> _EXERCISE DATA_:
:::::
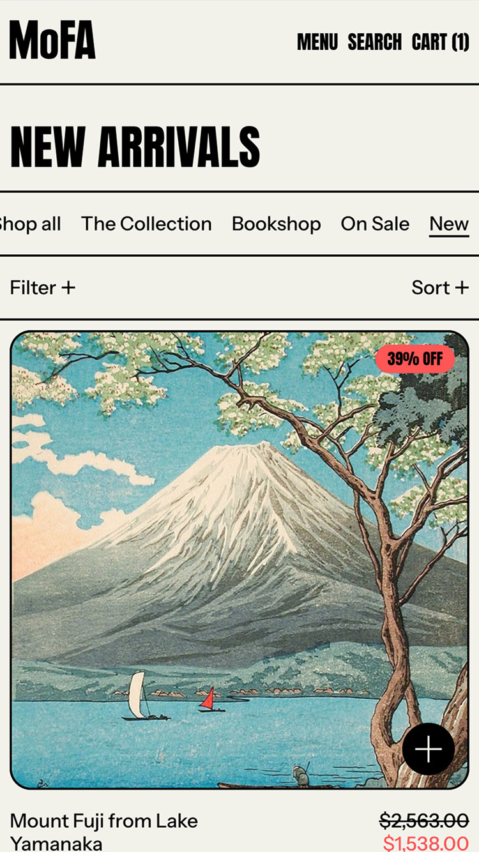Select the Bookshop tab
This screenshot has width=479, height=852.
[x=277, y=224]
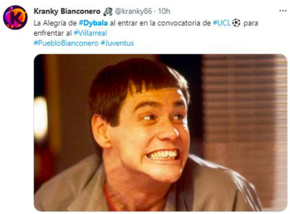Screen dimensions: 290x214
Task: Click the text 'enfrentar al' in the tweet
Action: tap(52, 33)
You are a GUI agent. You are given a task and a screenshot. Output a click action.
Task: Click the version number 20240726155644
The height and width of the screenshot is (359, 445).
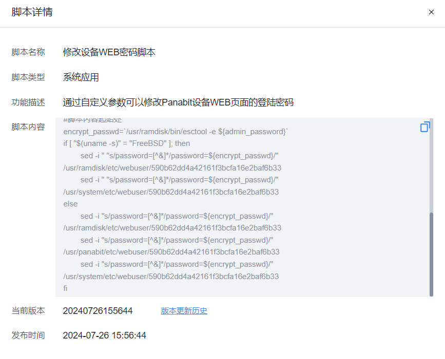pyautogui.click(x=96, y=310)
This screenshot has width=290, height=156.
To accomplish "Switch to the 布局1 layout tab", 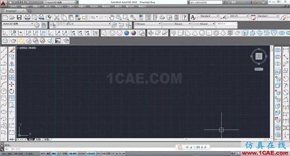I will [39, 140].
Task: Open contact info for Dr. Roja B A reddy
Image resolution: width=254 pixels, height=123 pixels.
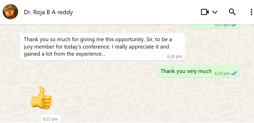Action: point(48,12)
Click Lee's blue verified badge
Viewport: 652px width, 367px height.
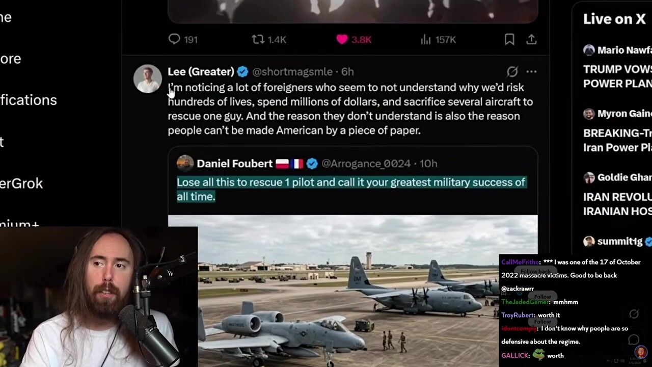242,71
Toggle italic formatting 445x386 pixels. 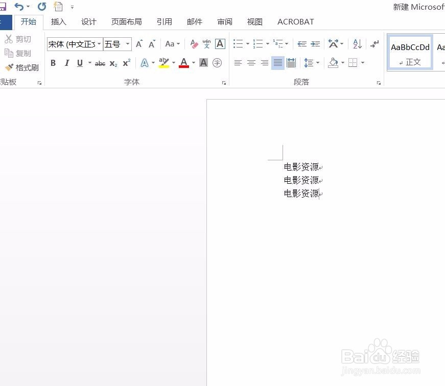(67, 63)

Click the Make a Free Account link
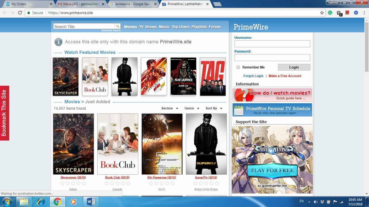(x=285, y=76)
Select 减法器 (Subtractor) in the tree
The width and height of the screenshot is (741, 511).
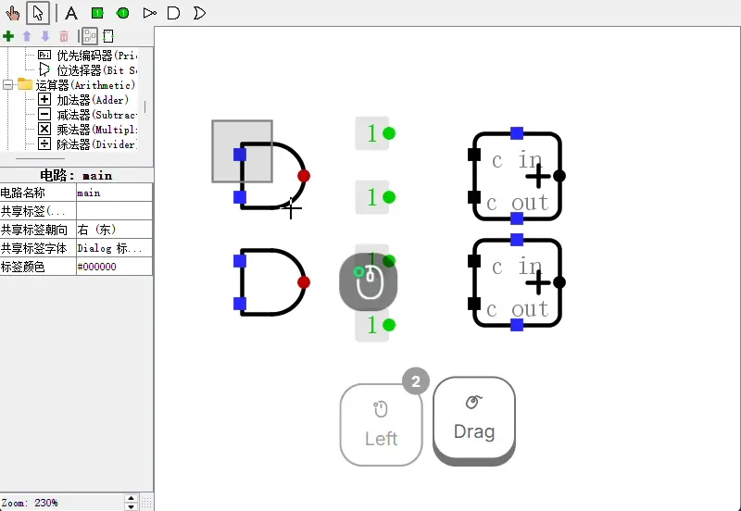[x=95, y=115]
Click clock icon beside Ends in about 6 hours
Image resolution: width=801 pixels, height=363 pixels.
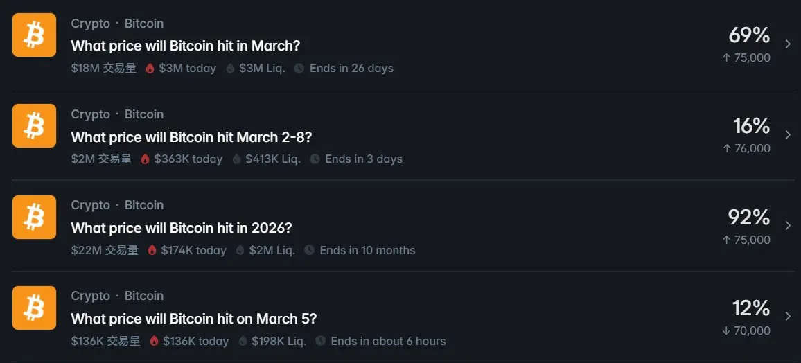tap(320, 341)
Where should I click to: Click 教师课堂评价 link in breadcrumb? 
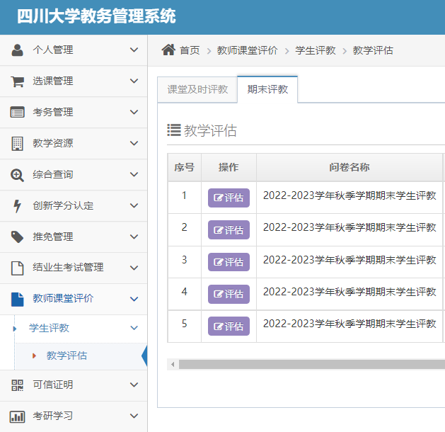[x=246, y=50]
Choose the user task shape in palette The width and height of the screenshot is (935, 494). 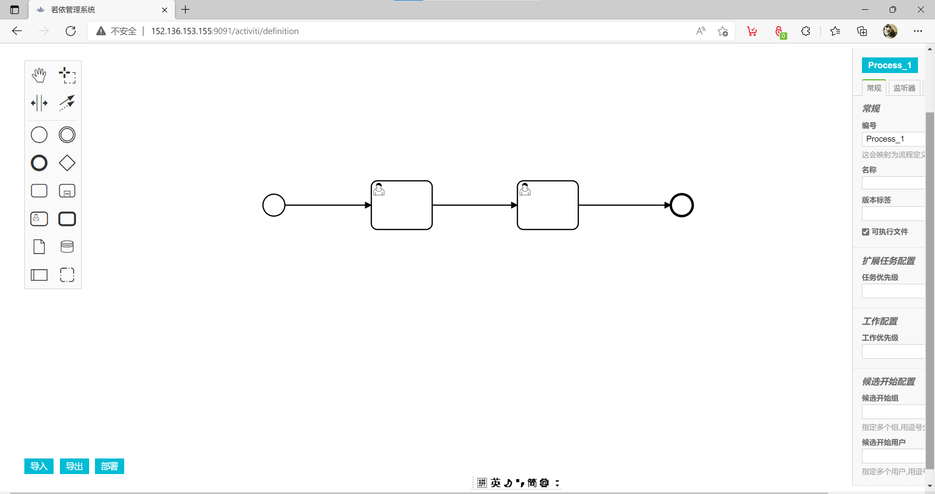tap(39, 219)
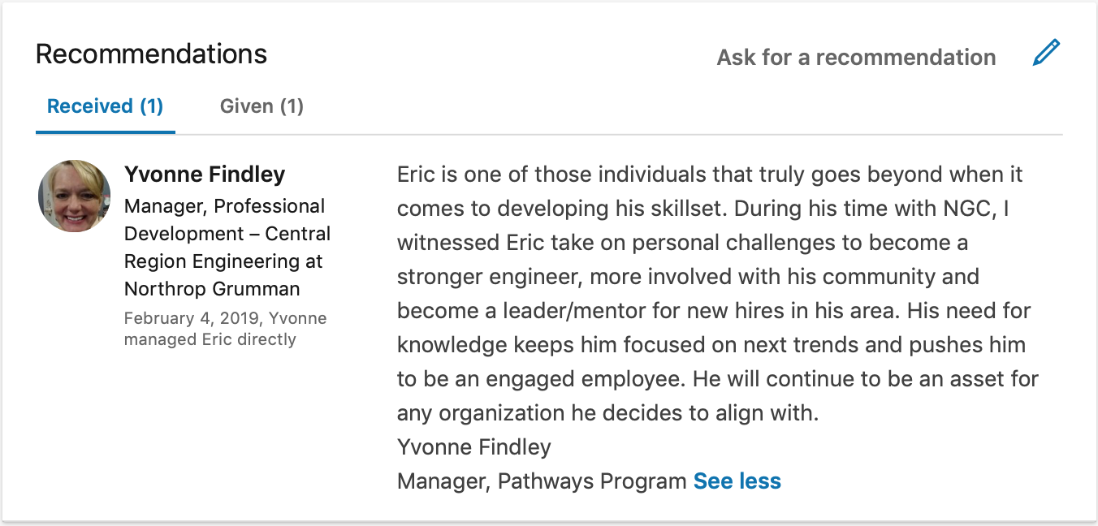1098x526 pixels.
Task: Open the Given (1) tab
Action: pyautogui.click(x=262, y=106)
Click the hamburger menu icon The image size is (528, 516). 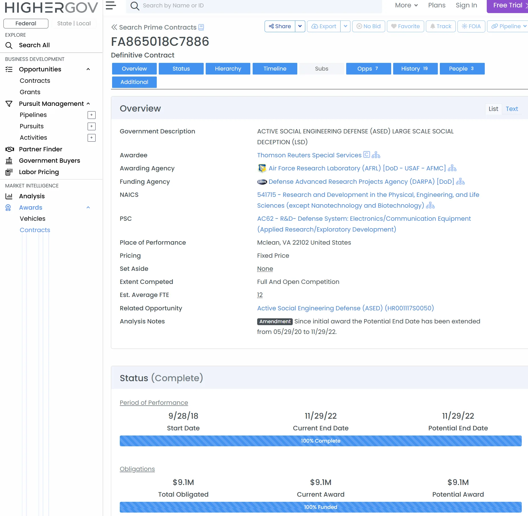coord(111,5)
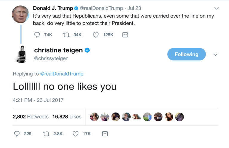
:::::
> _EXERCISE AIM_:
Using the listing above, restate exactly the range between the lines holding "You are a GUI" and "This screenshot has width=290, height=156.", inclusive, with pictures left out.

> _RESPONSE AREA_:
You are a GUI agent. You are given a task and a screenshot. Output a click action.
Task: Click the version number 20240726155644
The height and width of the screenshot is (359, 445).
pyautogui.click(x=96, y=310)
This screenshot has width=290, height=156.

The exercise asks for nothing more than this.